▸ **Problem to work on**:
Reproduce verbatim everything in the data below from the line containing "The height and width of the screenshot is (960, 960)." down to the line containing "point(299,393)", both lines included.

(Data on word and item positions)

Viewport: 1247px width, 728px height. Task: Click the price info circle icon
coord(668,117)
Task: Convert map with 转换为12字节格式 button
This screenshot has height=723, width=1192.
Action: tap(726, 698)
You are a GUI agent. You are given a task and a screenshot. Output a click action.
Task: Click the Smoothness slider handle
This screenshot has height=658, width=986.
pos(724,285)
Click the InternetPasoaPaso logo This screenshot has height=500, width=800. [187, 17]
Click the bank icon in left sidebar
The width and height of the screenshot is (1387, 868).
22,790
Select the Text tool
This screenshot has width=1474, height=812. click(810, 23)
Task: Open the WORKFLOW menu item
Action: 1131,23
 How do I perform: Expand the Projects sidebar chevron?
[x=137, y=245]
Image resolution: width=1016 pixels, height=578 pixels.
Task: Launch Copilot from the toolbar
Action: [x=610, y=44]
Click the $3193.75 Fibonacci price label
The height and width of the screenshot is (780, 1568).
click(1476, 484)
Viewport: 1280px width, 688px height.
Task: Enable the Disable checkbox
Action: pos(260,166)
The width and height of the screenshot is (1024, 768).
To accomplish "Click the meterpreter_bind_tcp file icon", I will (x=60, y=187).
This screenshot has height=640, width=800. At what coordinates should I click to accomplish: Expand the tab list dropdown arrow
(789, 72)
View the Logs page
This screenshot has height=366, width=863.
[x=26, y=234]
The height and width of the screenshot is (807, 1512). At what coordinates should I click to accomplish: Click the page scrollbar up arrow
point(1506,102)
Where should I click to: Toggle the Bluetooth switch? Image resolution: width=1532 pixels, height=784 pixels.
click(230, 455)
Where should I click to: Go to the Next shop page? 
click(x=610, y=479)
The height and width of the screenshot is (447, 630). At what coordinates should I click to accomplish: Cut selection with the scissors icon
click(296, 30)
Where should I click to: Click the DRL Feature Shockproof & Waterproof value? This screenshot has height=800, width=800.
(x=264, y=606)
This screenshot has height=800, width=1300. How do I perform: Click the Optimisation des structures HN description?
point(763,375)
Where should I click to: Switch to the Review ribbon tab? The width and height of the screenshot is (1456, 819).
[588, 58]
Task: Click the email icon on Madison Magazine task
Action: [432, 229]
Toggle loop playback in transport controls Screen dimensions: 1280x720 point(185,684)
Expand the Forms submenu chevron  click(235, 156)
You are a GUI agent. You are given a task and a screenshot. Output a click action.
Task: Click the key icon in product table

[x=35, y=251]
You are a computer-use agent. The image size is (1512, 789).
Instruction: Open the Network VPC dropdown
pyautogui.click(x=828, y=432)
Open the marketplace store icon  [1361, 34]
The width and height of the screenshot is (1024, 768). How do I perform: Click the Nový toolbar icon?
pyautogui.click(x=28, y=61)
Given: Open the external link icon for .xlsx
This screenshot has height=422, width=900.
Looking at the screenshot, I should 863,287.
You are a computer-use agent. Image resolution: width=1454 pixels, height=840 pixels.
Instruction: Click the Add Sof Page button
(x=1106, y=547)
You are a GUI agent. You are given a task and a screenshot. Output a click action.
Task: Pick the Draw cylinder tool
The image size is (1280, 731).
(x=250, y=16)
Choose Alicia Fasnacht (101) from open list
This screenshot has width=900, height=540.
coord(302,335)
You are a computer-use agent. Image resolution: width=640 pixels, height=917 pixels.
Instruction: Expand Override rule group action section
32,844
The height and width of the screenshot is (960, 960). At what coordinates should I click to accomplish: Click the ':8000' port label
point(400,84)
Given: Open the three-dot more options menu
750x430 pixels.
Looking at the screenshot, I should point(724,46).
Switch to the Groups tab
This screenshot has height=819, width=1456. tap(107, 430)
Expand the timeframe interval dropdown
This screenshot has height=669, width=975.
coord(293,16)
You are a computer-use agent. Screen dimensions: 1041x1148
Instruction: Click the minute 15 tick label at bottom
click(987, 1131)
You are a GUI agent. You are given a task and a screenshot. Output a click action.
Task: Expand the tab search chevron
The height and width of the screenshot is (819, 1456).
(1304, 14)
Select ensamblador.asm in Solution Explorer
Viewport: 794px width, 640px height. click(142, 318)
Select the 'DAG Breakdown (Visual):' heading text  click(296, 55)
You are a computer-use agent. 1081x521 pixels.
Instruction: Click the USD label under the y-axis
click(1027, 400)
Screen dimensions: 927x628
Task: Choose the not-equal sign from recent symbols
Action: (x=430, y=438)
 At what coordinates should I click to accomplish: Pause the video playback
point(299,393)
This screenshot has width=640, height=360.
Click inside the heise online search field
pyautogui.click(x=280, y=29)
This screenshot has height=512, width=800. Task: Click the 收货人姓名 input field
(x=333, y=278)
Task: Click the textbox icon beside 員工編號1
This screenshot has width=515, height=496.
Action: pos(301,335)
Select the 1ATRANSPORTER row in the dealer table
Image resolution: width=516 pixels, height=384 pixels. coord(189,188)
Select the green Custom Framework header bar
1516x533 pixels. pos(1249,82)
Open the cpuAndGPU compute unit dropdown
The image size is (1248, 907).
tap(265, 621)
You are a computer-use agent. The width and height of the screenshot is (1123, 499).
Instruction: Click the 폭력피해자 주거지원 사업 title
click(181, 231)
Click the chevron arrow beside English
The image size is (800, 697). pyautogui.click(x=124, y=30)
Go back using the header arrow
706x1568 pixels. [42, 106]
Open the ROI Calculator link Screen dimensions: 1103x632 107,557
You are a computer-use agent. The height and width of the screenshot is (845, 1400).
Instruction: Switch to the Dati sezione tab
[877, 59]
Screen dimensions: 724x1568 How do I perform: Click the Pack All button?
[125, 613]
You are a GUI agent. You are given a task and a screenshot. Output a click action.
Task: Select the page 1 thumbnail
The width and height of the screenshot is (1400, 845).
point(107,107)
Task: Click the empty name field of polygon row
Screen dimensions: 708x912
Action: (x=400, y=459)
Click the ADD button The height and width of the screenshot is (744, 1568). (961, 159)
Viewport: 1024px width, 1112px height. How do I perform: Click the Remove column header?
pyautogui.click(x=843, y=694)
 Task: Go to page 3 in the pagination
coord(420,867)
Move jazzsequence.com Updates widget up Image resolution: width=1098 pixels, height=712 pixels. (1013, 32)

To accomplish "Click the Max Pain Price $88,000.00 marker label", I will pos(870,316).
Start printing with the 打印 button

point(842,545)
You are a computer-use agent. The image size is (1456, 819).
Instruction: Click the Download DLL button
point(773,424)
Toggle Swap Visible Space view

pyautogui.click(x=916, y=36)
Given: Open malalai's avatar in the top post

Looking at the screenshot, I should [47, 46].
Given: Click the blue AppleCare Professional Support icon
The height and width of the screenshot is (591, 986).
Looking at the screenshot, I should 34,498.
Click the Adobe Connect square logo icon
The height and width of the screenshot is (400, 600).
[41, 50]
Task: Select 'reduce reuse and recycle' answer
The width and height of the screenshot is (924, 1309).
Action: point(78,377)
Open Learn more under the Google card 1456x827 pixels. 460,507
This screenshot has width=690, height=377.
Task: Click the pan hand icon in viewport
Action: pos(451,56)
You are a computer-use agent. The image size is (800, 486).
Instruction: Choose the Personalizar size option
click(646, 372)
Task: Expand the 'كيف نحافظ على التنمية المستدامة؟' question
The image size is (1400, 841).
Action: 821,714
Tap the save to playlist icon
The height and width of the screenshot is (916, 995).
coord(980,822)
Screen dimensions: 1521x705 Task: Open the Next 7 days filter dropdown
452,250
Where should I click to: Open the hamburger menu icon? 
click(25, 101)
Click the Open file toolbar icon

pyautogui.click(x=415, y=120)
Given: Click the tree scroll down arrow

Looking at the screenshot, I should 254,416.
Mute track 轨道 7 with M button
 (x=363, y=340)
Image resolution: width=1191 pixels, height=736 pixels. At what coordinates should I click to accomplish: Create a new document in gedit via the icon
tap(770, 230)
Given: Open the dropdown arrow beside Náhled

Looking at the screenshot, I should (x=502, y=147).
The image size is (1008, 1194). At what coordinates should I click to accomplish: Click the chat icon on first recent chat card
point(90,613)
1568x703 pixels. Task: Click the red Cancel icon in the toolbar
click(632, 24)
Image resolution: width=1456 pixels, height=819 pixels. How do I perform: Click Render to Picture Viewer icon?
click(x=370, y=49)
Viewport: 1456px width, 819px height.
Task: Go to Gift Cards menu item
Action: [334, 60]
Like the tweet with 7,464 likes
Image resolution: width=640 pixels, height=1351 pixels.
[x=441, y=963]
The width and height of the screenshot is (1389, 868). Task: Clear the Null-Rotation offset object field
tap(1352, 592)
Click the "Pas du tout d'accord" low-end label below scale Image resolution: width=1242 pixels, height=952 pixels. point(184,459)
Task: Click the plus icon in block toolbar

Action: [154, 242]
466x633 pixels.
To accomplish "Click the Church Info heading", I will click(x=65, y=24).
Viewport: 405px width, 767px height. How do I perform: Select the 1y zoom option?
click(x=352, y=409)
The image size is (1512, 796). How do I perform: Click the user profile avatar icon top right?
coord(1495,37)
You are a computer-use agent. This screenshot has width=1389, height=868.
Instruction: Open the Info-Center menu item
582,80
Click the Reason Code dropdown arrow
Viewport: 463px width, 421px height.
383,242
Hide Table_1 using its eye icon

▸ **Result of the exercise**:
The height and width of the screenshot is (960, 960). At what coordinates should I click to accomplish: Click the ':8000' port label
point(400,84)
Given: Open the three-dot more options menu
750x430 pixels.
Looking at the screenshot, I should point(724,46).
Switch to the Groups tab
This screenshot has height=819, width=1456. tap(107, 430)
Expand the timeframe interval dropdown
This screenshot has height=669, width=975.
coord(293,16)
You are a computer-use agent. Screen dimensions: 1041x1148
Instruction: Click the minute 15 tick label at bottom
click(987, 1131)
You are a GUI agent. You are given a task and a screenshot. Output a click action.
Task: Expand the tab search chevron
The height and width of the screenshot is (819, 1456).
(1304, 14)
Select ensamblador.asm in Solution Explorer
Viewport: 794px width, 640px height. click(142, 318)
Select the 'DAG Breakdown (Visual):' heading text  click(296, 55)
You are a computer-use agent. 1081x521 pixels.
Instruction: Click the USD label under the y-axis
click(1027, 400)
Screen dimensions: 927x628
Task: Choose the not-equal sign from recent symbols
Action: (x=430, y=438)
 At what coordinates should I click to accomplish: Pause the video playback
point(299,393)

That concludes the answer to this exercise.